Bagaimana pelaku usaha ekonomi kerakyatan di sektor ritel menjawab berbagai tantangan usaha yang dihadapinya sekarang dan akan datang, termasuk bersaing dengan ritel modern dan bermodal kuat?
Mencermati regulasi-regulasi pemerintah untuk membatasi kehadiran ritel modern dan bermodal kuat di berbagai daerah ternyata memang tidak efektif karena permintaan pasar (baca: konsumen) di berbagai daerah akan semakin setara. Maksudnya konsumen barang sehari-hari di daerah juga ingin berbelanja produk lebih lengkap, nyaman, murah, cepat dan praktis sebagaimana konsumen di kota-kota lainnya. Kehadiran ritel modern dengan modal kuat seakan menjawab kebutuhan ini.

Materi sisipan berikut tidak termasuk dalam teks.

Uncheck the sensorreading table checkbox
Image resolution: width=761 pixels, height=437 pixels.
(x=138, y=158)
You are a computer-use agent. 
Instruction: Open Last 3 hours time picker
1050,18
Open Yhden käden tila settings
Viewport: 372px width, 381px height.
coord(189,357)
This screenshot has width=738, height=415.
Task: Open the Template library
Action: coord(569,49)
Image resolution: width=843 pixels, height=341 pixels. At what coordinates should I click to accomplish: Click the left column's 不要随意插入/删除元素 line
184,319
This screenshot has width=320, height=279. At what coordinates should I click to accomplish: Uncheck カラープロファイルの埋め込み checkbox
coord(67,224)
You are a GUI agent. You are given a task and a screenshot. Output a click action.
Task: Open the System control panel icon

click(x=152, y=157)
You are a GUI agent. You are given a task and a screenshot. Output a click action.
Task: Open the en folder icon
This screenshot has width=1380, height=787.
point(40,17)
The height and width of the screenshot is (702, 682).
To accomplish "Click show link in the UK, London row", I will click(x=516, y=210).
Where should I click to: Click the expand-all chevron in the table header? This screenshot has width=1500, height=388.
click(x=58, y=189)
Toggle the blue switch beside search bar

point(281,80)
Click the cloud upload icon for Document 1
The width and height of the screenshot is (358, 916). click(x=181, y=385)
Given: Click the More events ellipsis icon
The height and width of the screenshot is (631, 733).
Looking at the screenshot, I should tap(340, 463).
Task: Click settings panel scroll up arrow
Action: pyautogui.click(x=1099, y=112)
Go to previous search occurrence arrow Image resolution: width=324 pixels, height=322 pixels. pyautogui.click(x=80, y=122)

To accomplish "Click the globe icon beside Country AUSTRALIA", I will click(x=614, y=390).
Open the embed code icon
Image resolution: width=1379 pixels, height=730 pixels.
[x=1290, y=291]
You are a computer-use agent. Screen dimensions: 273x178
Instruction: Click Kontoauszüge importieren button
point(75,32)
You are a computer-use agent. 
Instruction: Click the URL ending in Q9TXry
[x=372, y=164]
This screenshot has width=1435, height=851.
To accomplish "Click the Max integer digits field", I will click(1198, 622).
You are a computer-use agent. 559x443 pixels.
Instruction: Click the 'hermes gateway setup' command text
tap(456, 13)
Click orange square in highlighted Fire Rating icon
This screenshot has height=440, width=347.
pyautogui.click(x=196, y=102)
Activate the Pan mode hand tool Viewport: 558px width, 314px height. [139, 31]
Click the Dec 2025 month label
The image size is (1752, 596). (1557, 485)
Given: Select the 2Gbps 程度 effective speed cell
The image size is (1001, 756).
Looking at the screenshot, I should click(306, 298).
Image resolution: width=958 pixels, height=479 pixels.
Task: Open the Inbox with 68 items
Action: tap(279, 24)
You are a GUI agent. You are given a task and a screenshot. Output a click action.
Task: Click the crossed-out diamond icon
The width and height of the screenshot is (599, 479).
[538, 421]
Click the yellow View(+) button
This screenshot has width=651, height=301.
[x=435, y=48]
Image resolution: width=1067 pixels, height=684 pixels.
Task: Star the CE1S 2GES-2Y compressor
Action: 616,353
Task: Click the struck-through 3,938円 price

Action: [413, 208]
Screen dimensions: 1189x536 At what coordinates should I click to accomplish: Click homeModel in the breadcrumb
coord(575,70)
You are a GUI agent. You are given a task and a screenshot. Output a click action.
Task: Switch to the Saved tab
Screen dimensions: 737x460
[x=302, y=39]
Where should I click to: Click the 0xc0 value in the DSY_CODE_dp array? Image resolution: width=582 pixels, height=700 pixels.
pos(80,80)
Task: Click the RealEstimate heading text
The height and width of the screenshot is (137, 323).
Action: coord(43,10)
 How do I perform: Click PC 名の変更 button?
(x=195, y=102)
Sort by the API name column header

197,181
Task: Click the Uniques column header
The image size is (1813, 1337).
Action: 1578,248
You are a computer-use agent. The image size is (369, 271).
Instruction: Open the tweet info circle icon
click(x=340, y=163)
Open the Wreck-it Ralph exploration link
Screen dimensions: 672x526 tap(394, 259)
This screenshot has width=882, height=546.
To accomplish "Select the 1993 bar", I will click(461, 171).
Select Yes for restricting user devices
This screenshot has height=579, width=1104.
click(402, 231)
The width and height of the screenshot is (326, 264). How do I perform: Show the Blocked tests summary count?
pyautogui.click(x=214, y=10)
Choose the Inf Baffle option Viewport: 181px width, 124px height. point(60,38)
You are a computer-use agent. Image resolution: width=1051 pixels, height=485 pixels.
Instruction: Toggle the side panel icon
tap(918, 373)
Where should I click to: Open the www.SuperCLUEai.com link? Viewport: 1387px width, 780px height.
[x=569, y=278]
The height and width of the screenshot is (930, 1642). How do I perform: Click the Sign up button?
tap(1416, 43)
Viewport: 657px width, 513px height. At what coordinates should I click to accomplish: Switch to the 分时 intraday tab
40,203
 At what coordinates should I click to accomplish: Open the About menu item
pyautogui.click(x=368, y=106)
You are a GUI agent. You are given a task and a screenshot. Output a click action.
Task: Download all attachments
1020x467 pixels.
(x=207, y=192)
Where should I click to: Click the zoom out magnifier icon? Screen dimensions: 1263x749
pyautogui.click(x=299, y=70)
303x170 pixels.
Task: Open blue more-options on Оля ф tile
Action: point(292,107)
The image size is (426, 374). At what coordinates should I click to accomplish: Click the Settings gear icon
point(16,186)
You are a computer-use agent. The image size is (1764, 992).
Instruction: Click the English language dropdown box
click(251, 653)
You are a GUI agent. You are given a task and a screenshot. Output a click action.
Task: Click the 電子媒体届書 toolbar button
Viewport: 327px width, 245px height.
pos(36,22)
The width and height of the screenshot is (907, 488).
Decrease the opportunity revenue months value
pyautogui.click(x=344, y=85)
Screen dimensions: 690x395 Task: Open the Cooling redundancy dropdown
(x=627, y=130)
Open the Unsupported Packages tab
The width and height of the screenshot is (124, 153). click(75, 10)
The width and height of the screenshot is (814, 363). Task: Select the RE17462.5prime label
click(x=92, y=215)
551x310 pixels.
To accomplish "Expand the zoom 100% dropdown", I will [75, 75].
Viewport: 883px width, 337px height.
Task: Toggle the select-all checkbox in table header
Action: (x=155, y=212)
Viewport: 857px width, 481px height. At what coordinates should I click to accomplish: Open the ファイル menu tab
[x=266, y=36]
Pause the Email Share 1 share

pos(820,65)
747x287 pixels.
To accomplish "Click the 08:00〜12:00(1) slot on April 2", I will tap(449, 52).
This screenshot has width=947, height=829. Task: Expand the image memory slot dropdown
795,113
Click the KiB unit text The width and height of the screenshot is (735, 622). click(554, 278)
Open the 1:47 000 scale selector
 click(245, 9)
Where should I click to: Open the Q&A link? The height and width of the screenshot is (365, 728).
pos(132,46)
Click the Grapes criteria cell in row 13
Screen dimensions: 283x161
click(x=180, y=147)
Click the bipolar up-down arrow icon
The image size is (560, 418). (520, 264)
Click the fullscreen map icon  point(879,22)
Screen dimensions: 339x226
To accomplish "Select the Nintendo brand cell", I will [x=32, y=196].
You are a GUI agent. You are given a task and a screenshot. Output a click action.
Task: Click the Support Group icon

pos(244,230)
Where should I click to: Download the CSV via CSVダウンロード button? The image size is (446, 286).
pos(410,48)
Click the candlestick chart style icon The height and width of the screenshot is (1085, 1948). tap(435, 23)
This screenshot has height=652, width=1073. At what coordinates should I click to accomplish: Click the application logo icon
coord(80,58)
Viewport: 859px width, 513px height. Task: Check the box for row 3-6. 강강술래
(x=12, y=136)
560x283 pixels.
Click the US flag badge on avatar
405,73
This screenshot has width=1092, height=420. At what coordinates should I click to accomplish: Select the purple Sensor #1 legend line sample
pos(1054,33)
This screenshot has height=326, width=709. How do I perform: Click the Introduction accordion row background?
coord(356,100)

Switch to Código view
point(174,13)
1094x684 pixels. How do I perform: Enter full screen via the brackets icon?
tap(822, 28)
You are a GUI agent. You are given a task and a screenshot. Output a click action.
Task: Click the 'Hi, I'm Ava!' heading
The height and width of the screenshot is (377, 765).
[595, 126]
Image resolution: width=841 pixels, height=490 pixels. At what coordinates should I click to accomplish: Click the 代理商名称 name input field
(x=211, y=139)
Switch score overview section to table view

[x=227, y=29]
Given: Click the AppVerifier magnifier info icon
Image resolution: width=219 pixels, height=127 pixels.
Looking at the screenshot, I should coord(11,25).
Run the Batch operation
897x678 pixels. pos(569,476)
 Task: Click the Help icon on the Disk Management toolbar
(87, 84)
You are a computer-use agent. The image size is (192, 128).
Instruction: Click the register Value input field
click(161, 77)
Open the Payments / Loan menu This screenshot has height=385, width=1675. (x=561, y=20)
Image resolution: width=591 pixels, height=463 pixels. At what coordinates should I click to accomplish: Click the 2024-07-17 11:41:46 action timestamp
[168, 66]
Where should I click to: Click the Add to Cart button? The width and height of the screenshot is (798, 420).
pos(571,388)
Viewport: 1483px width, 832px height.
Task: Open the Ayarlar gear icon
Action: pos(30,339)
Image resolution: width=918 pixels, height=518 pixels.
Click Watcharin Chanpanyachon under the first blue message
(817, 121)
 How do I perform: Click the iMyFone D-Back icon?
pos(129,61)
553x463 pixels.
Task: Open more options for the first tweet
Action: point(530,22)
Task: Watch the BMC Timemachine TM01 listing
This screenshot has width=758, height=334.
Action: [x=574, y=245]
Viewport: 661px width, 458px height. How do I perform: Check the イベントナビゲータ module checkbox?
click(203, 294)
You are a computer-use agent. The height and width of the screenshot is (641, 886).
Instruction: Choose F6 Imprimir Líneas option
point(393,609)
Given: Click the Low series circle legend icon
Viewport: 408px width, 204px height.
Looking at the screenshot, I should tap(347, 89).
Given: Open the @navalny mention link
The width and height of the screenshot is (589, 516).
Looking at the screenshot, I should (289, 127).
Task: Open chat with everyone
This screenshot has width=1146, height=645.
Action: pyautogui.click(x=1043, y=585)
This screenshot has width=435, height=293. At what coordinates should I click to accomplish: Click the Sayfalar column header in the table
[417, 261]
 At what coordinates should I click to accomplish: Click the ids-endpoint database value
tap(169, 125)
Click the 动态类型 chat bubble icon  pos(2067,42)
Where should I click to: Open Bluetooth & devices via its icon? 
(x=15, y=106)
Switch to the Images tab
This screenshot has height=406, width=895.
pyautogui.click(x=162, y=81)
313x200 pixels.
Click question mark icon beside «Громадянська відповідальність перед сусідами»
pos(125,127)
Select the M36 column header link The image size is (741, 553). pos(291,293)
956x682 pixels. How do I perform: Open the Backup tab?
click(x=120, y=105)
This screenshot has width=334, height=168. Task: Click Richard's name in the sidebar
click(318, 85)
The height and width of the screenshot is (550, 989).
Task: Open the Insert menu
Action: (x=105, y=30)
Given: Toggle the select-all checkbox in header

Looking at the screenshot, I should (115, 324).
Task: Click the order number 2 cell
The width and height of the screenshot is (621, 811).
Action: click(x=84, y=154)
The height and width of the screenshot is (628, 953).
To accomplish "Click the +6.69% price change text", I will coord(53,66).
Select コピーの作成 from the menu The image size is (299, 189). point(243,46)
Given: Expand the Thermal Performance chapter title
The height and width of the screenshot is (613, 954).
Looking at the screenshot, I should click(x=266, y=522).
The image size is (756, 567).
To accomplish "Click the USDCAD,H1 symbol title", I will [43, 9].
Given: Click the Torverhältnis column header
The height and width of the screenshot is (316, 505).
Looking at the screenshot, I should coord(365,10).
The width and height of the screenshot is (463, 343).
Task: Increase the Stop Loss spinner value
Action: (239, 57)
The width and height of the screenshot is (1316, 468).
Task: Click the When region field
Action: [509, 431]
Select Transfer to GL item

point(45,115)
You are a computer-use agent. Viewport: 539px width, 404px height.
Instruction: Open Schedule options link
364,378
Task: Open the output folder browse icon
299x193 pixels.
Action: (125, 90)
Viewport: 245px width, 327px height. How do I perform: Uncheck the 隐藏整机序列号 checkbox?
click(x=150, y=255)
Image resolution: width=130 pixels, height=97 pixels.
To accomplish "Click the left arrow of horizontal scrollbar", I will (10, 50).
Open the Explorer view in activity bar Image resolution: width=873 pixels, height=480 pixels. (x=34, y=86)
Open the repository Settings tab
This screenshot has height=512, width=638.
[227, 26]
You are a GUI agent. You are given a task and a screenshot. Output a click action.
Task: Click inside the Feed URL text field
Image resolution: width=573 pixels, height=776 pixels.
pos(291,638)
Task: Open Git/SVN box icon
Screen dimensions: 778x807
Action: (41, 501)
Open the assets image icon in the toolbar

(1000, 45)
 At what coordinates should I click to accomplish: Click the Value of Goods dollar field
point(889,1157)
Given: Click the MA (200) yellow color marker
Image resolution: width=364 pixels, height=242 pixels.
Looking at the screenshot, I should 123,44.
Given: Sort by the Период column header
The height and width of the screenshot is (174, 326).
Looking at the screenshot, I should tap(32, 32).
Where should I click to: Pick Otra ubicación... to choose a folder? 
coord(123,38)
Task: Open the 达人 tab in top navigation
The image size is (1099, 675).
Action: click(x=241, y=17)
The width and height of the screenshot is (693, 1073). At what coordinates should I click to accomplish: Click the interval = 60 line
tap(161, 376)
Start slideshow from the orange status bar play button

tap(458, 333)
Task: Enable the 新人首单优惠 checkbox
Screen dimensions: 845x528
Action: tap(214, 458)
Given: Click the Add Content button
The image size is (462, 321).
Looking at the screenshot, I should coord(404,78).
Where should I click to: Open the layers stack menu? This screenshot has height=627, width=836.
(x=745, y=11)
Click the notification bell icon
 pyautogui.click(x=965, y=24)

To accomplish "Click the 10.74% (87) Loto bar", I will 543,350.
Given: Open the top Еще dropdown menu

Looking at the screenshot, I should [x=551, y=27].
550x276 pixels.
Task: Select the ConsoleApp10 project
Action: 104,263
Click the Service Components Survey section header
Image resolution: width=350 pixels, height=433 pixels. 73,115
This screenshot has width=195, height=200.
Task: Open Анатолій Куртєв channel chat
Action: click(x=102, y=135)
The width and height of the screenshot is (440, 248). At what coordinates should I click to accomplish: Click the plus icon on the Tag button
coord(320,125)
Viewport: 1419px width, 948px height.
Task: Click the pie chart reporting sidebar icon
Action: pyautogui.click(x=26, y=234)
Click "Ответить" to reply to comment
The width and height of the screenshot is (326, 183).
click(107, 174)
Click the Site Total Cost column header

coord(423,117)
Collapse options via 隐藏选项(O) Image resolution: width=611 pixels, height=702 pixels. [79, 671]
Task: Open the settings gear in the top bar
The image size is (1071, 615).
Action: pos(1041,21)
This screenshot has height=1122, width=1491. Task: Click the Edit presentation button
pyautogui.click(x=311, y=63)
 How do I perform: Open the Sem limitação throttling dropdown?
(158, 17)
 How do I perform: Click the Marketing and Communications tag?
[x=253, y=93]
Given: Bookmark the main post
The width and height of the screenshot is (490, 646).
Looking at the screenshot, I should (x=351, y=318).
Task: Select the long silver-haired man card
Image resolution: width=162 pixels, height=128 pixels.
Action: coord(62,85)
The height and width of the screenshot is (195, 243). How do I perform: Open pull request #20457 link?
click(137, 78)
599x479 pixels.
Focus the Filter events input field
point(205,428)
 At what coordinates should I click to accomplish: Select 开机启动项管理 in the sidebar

Salah satu upaya yang perlu dipertimbangkan dalam mengangkat ekonomi kerakyatan adalah meningkatkan peran teknologi informasi untuk meningkatkan efektifitas dan efisiensi usaha. Kehadiran generasi milenial yang lebih akrab teknologi ini akan menjembatani penerapan teknologi informasi di usaha ritel yang dikelola pelaku usaha ekonomi kerakyatan.
Salah satu faktor kritis persaingan sektor ritel adalah harga jual produk. Konsumen barang sehari-hari sensitif terhadap harga jual. Bagi pelaku usaha sektor ritel, harga beli menjadi input besar terhadap harga jual. Apabila membeli sudah mahal maka tidak mungkin menjualnya lebih murah. Oleh karena itu mendapatkan barang jualan (merchandise) dengan harga kompetitif menjadi penting.
Hal lain adalah masalah distribusi logistik dan transportasi. Pergerakan barang jualan mencapai berbagai daerah menjadi penyumbang biaya usaha yang signifikan. Kekosongan produk menjadi kehilangan keuntungan potensial dan jangka panjang mengancam kelangsungan usaha ekonomi kerakyatan.
Agregasi permintaan menjadi hal yang perlu dipertimbangkan untuk mengangkat daya tawar para pelaku usaha ekonomi kerakyatan di sektor ritel yang umumnya kecil-kecil volume permintaan barangnya dan tersebar di berbagai wilayah. Hal ini tentu saja tidak menarik bagi produsen barang jualan ritel. Selain itu ongkos distribusi logistik dan transportasi barang yang tinggi karena sebaran luas, frekuensi beragam serta volume angkut kecil, membuat daya saing pelaku usaha ekonomi kerakyatan di sektor ritel semakin turun.
Penerapan teknologi informasi yang dibayangkan sebagai perpaduan antara marketplace dan transportasi online bisa menjadi jawaban untuk meningkatkan daya saing pelaku usaha ekonomi kerakyatan di sektor ritel. Permintaan para pelaku ekonomi kerakyatan di suatu daerah diidentifikasi lalu diinventarisasi dan akhirnya dikelola dengan sistem manajemen modern untuk membangkitkan agregasi permintaan sebagai daya tawar terhadap produsen barang-barang jualan sektor ritel. Apabila sudah mendapat harga beli kompetitif maka barang-barang tersebut didistribusikan menggunakan aplikasi transportasi online yang lengkap dengan sistemnya agar menekan ongkos distribusi logistik dan transportasi.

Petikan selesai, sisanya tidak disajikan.